Но анализировал я днем, в пути, а по вечерам, на привалах, помечал в дневнике (монахи Чудова монастыря изготовили по моему заказу), что делать дальше. И тоже отдельно по каждому направлению. К примеру, в дальнейшей борьбе с посулами ввести негласные проверки опять-таки с участием тайного спецназа. Адвокатов здесь, слава богу, нет, и припертый к стенке не вывернется — это тебе не Россия двадцать первого века. Тут и закон не довели до абсурда, и справедливость пока действует.
Причем заняться в первую очередь начальством. Баснописец верно заметил: «На младших не найдешь себе управы там, где делятся они со старшим пополам».[63]
Если подобрать в руководство честных людей, пускай относительно честных, они сами в свою очередь начнут давить подчиненных, берущих взятки, движимые не только справедливостью, но и… завистью: «Как так? Я — начальник, получаю больше, а у него и перстень золотой с камнем, и хоромы в три этажа, и… Словом, надо к нему как следует присмотреться».Заодно намечал дела на перспективу, а их, как выяснилось, тьма-тьмущая. Одно благоустройство столицы обойдется в копеечку. Конечно, такого свинства, как в Европах, в Москве не наблюдается, но грязи хватает. И то, что ее меньше, чем в каком-нибудь занюханном Париже, Лондоне, Мадриде, Риме и прочих городишках, отнюдь не оправдание.
А для наведения порядка тоже потребуется изрядно серебра. За кадки для мусора заплати, за подводы для регулярного вывоза тоже. Кони ладно, можно из царских табунов взять, из выбракованных, но зарплату людям отдай, за рытье свалки отстегни. Коль все обсчитать, не сотнями — тысячами пахнет. А если к ним добавить укладку брусчатки в Кремле и на главных улицах — у трех моих гвардейцев кони ноги поломали, угодив копытами в образовавшиеся щели между бревнами, — получатся и вовсе десятки тысяч.
В остальном, что ни возьми, та же картина. Про школы, к примеру, создание которых я обговорил с патриархом. Да, церковно-приходские, то есть доплачивать священникам и дьячкам-учителям придется, но немного, и строительство особых изб можно на местных возложить, но бумага и прочее все равно влетит в копеечку. И так любое дело — повсюду требуется как минимум тысячи. А где взять?

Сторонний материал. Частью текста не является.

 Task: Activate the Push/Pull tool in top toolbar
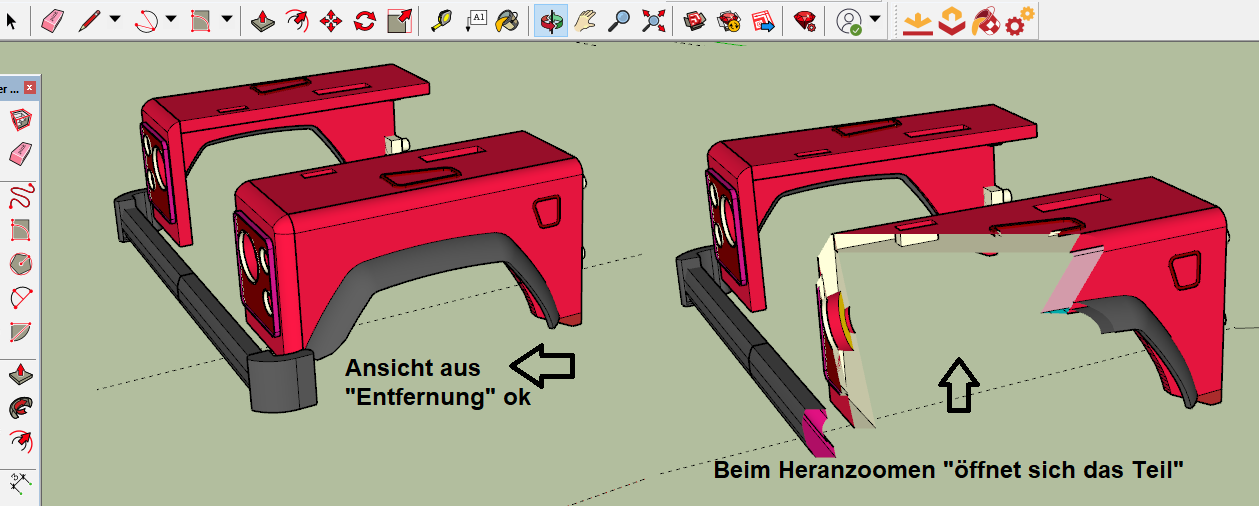(262, 20)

Получалось, чуть ли не половина проектов зависнет мертвым грузом, даже с учетом того, что два-три я оплачу из своего кармана. Тогда-то я и надумал после военной кампании отправиться под Великий Новгород, в Хутынский монастырь. Пора воспользоваться сообщением бывшей царицы всея Руси Анны Колтовской, а ныне игуменьи Дарьи, и извлечь золото, спрятанное в его стенах Иваном Грозным.
Что же касается якобы проклятий, которые, по ее словам, нависли над этим кладом, то уж как-нибудь управлюсь. И вообще, страшиться надо живых людей, от которых куда больше пакостей. Ну а покойники — мирные люди, как в песенке поется, а я вдобавок человек не суеверный.

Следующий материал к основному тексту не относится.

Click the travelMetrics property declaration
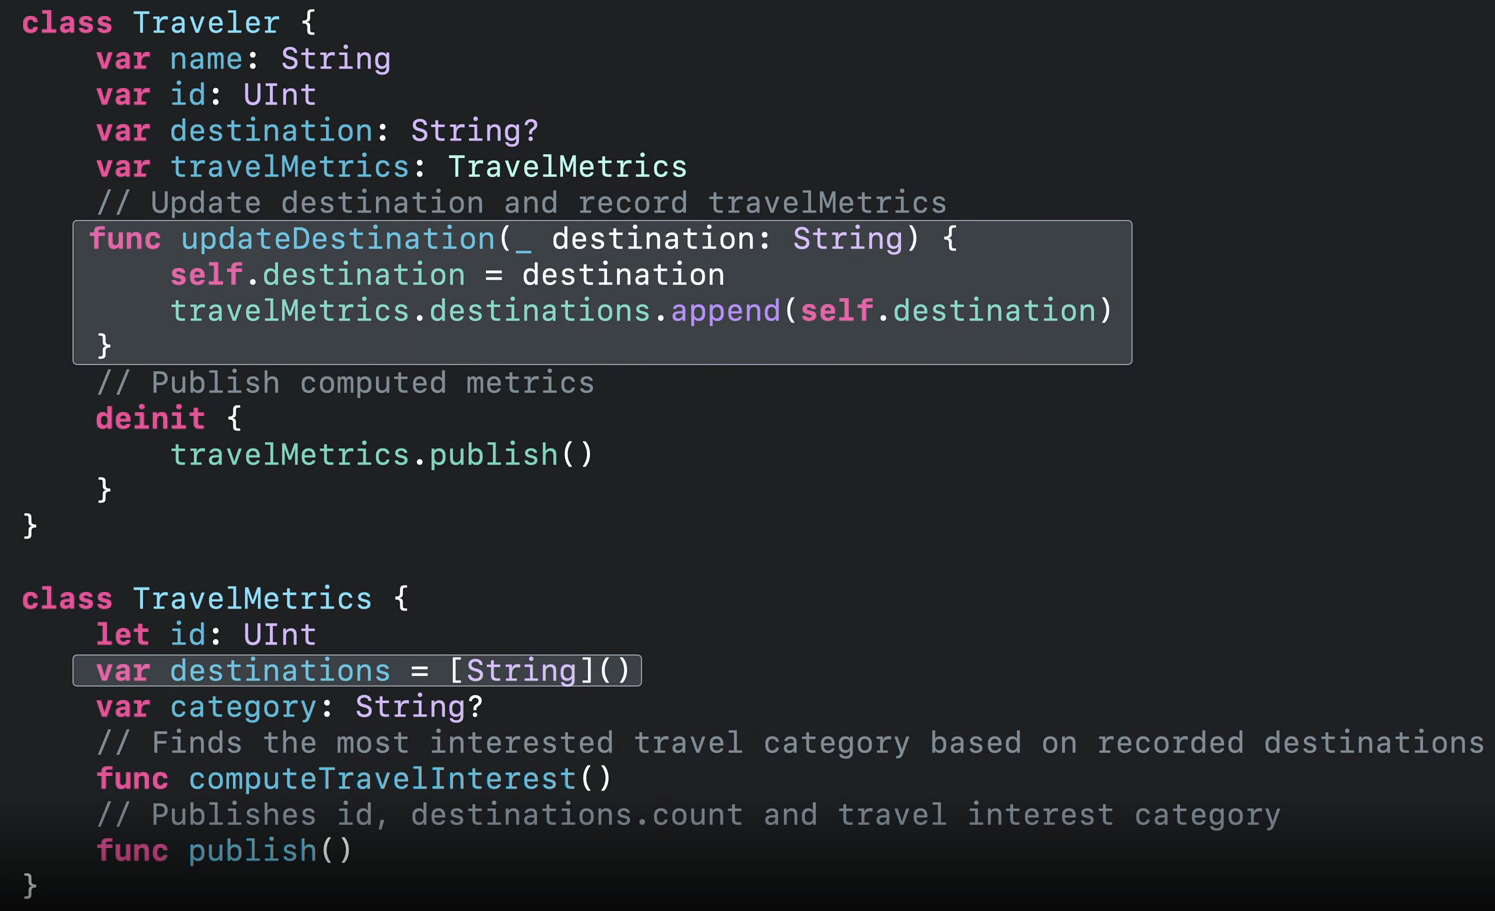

А кроме того, припомнилось и другое: долги Дмитрия, притом в основном перед иноземными купцами и ростовщиками. Да и за испанские галеоны, обещанные Лавицким, придется отстегнуть будь здоров, коль мехов не хватит, и опять-таки иноземцам. А коль впоследствии кому-нибудь из кредиторов или продавцов придется худо, это не мои проблемы. Впрочем, учитывая профессию, пращурам банкиров двадцать первого века сам черт не брат, а если и брат, то так, младший, и куда безобиднее. Словом, как-нибудь ухитрятся, договорятся со своими родственничками из числа нечисти. Остатки же можно вручить пану Мнишку, доставшему меня своими причитаниями насчет невыплаченного вено. Но исключительно в качестве обещанной иезуиту компенсации и за день перед окончательным отъездом ясновельможного и яснейшей из Руси. Что станется потом с ними обоими, меня тоже не волновало.
Однако спустя пять или шесть дней — мы к тому времени добрались до Великих Лук, отмахав чуть ли не полтысячи верст, — стало не до размышлений и не до ведения записей на привалах.